THE PROBLEM: Take the line containing "Given: Open the Void Forms dropdown" and every line after it to the end of the records, and copy them exactly, leaving out pictures.

INPUT MATERIAL:
_ _ _ _ _

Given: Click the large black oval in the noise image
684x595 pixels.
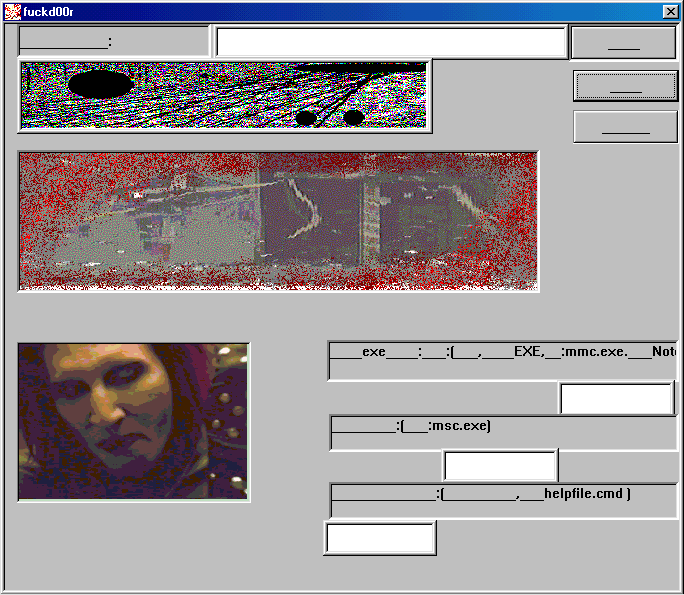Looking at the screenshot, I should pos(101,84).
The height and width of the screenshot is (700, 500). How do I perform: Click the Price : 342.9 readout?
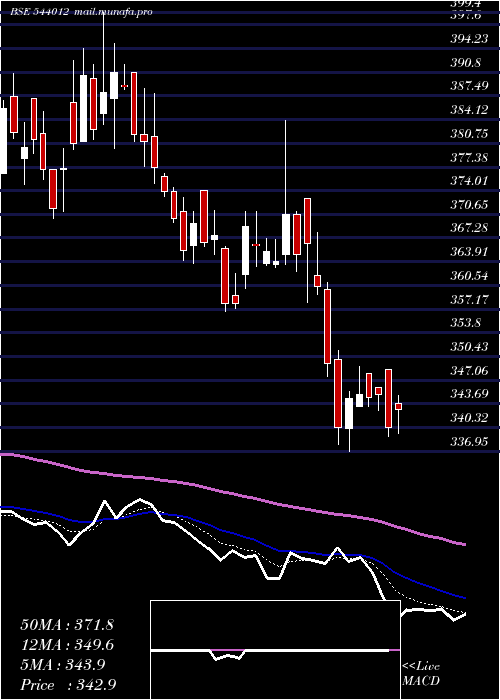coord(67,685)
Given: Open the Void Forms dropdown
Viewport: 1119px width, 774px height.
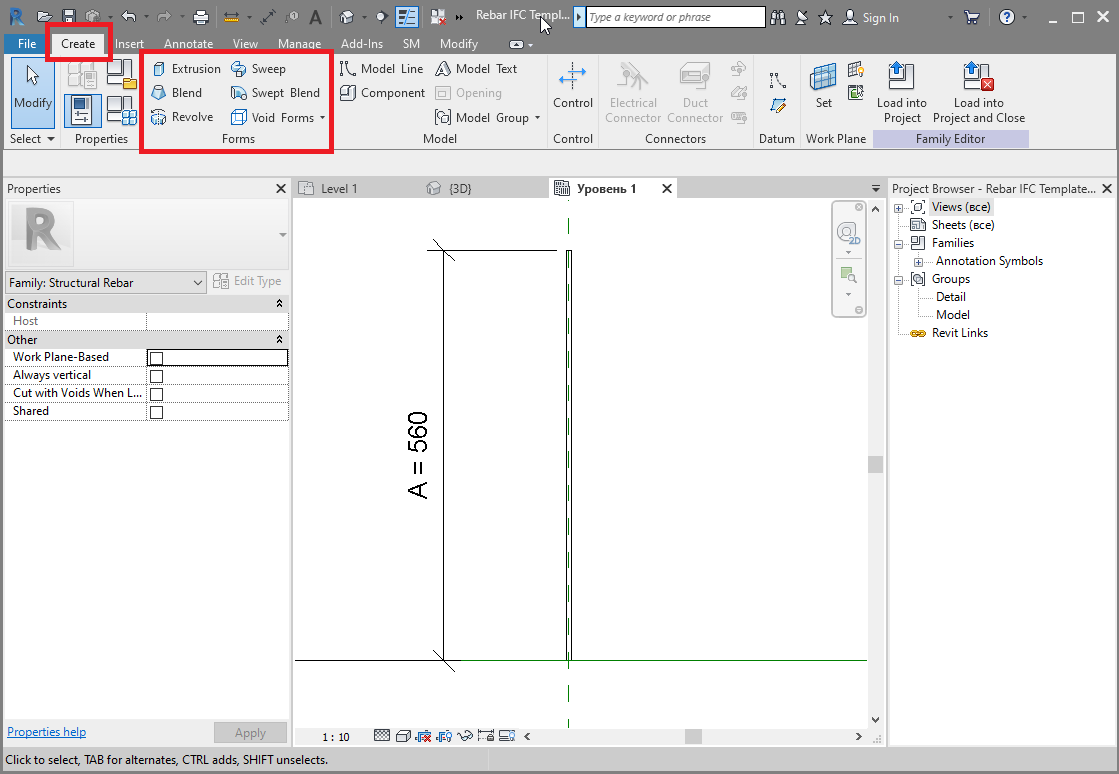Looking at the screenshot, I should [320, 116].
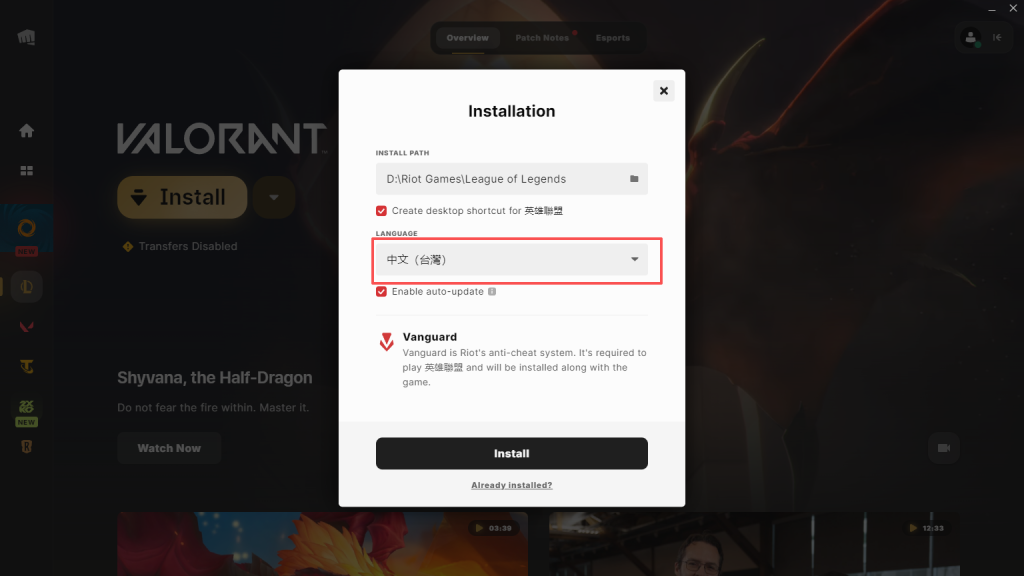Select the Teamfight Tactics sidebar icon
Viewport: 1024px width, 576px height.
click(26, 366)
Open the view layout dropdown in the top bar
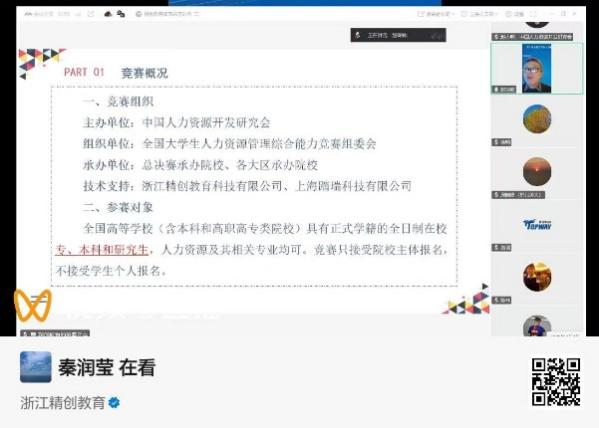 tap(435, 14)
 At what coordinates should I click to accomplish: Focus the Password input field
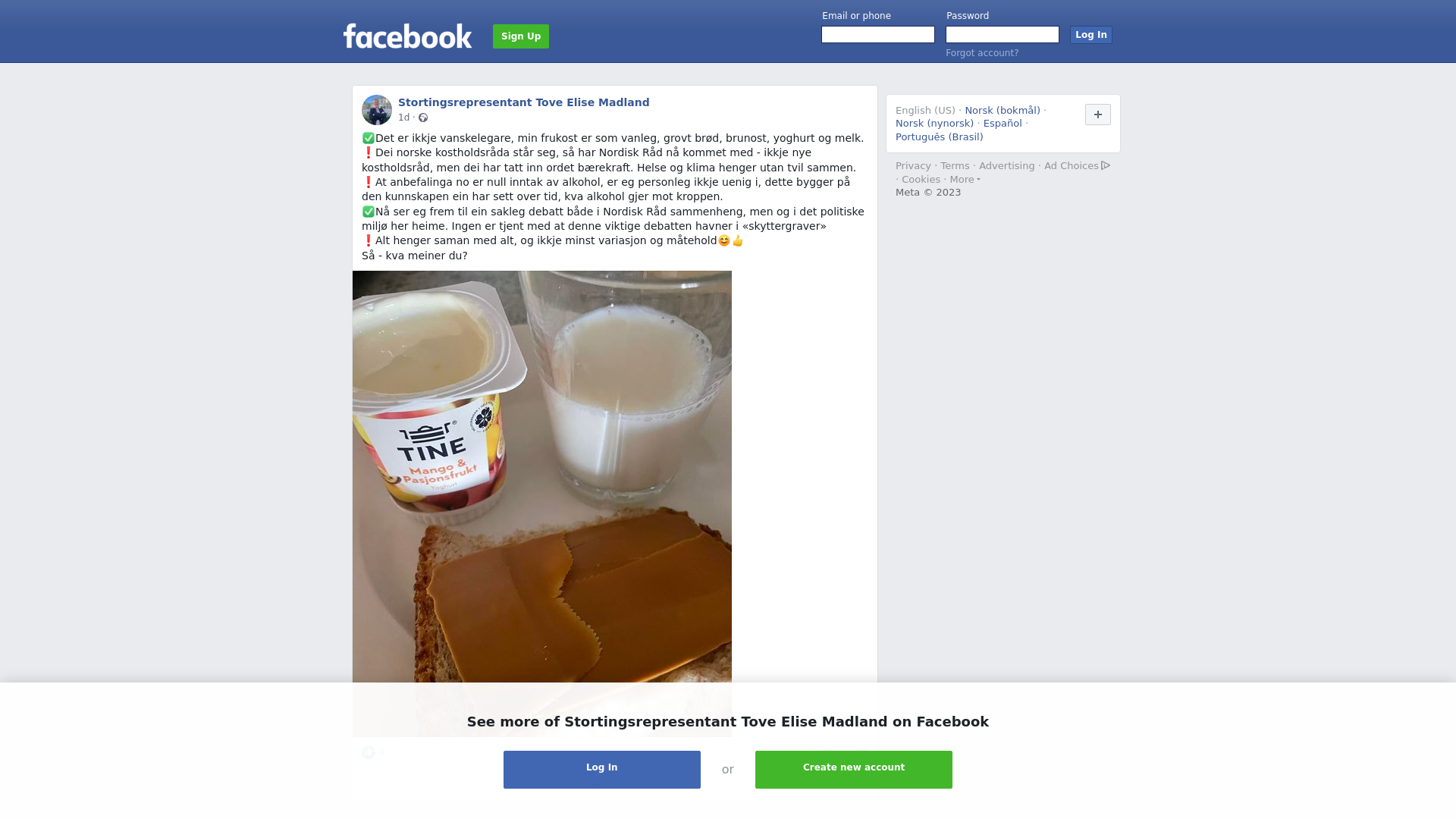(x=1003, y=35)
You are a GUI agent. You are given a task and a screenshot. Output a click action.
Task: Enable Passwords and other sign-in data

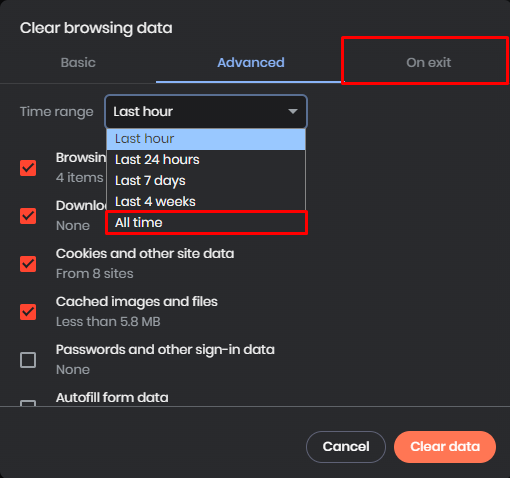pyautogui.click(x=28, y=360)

_ _ _ _ _

THE COMPLETED TASK:
Given: Open the Void Forms dropdown
Viewport: 1119px width, 774px height.
Looking at the screenshot, I should [320, 116].
Select the Teamfight Tactics sidebar icon
Viewport: 1024px width, 576px height.
click(26, 366)
Open the view layout dropdown in the top bar
 tap(435, 14)
 At what coordinates should I click to accomplish: Focus the Password input field
(x=1003, y=35)
You are a GUI agent. You are given a task and a screenshot. Output a click action.
Task: Enable Passwords and other sign-in data

pyautogui.click(x=28, y=360)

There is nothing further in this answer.